Any assistance would be much appreciated.


----------



## tingo (May 23, 2011)

Have you remembered to unload and load again the Virtualbox kernel module (virtualbox-ose-kmod)?


----------



## wblock@ (May 23, 2011)

After rebuilding the kernel modules provided by emulators/virtualbox-ose-kmod, it's necessary to reboot.  Those modules can't be unloaded and reloaded for some reason I either forget or never knew.  If that's the problem, there will be version error message in /var/log/messages.


----------



## _martin (May 23, 2011)

I didn't have to reboot in my case. I'm running VirtualBox on my server and did an upgrade yesterday.
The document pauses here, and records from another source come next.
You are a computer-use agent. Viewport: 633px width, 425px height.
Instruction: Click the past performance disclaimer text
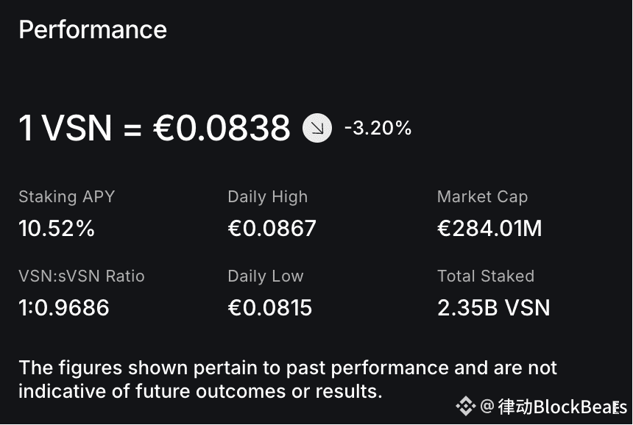coord(288,379)
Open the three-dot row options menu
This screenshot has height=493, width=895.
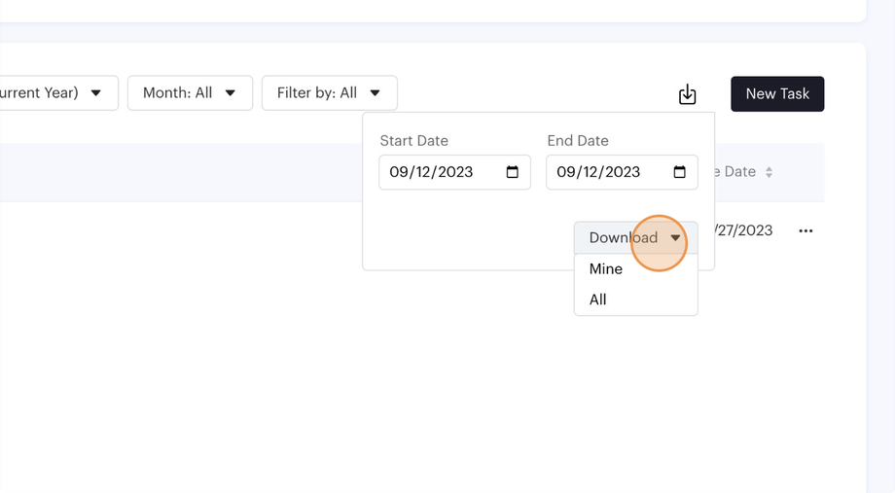tap(806, 231)
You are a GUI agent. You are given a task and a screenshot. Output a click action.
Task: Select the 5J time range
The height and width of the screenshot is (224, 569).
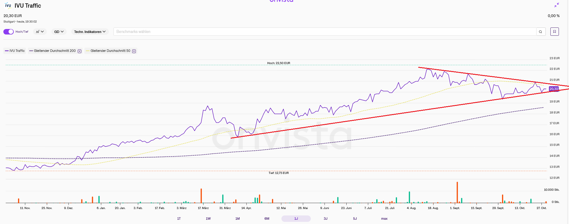pos(355,219)
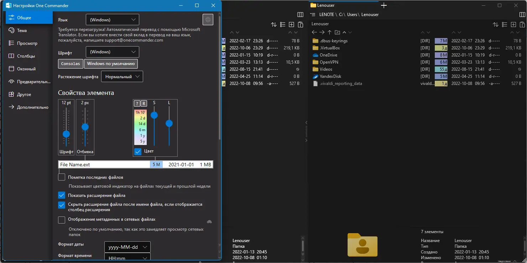Viewport: 527px width, 263px height.
Task: Go up a folder with the up arrow icon
Action: pos(329,32)
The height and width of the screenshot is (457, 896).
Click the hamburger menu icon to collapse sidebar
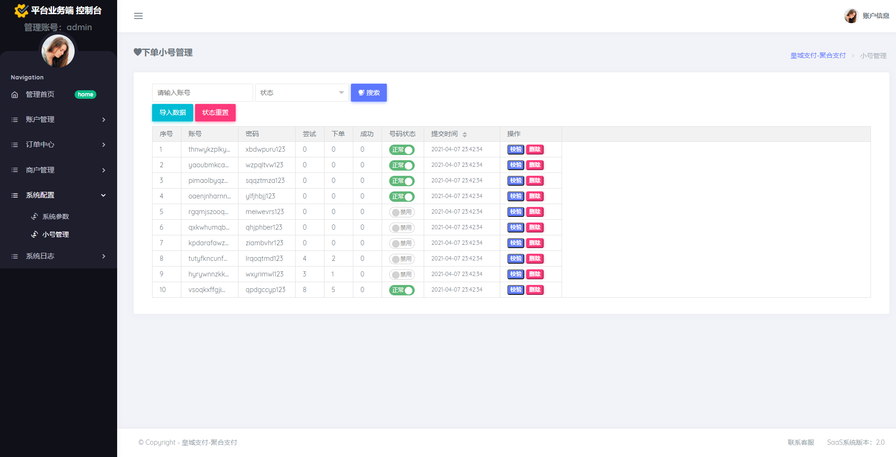(x=138, y=16)
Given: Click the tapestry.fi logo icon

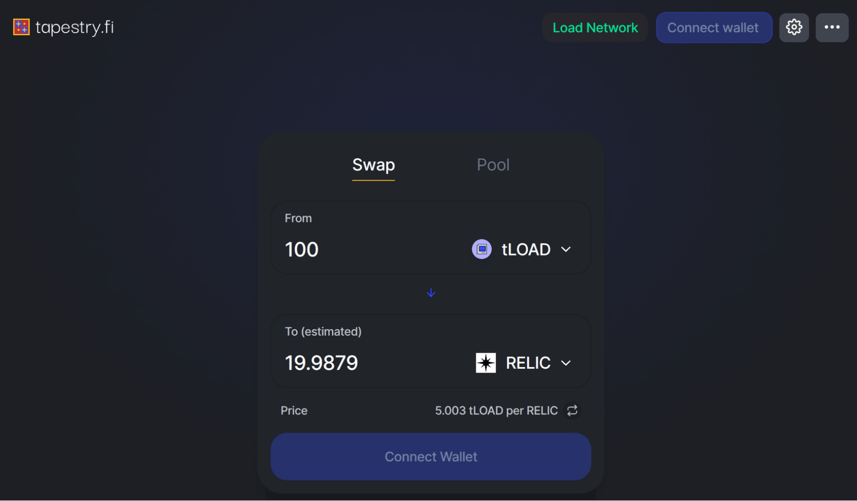Looking at the screenshot, I should point(21,27).
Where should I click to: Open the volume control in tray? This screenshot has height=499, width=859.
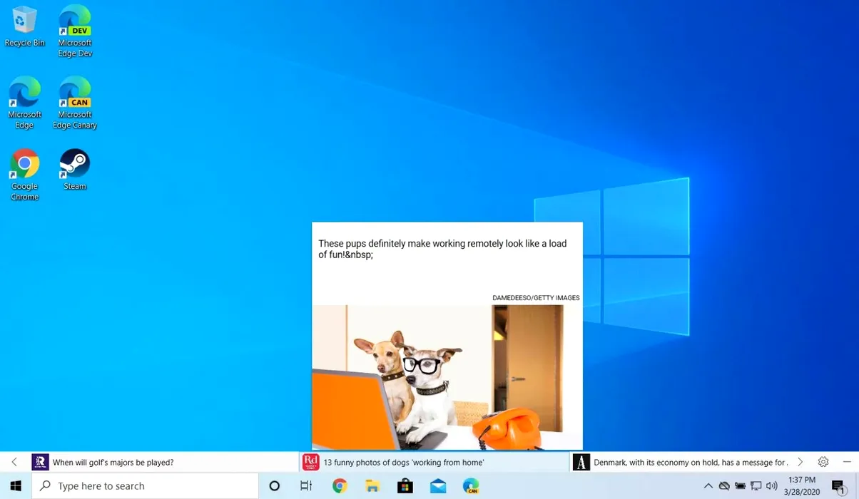(771, 486)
I had to stop all virtual machines and did a quick:

`# /usr/local/etc/rc.d/vboxnet stop && /usr/local/etc/rc.d/vboxnet start`

 to unload/load all kernel modules. And actually I was very please to see the rc script to handle headless start/stop in this release (4.x).


----------



## Doug (May 23, 2011)

Thanks for your quick responses. The machine has been rebooted a couple of times and the problem still occurs.


----------



## vermaden (May 23, 2011)

@matoatlantis

How's the performance with 4.x, better or You even did not 'feel' the difference, any neat features to upgrade to 4.x?


----------



## wblock@ (May 23, 2011)

matoatlantis: It's vboxdrv that wants a reboot.  Come to think of it, maybe that's no longer necessary with 4.0.

vermaden: 4.0 seems the same performance-wise.  For me, one really good new feature is scaled mode, so it can finally show a large console while running in a X window.


----------



## _martin (May 23, 2011)

vermaden said:
			
		

> @matoatlantis
> 
> How's the performance with 4.x, better or You even did not 'feel' the difference, any neat features to upgrade to 4.x?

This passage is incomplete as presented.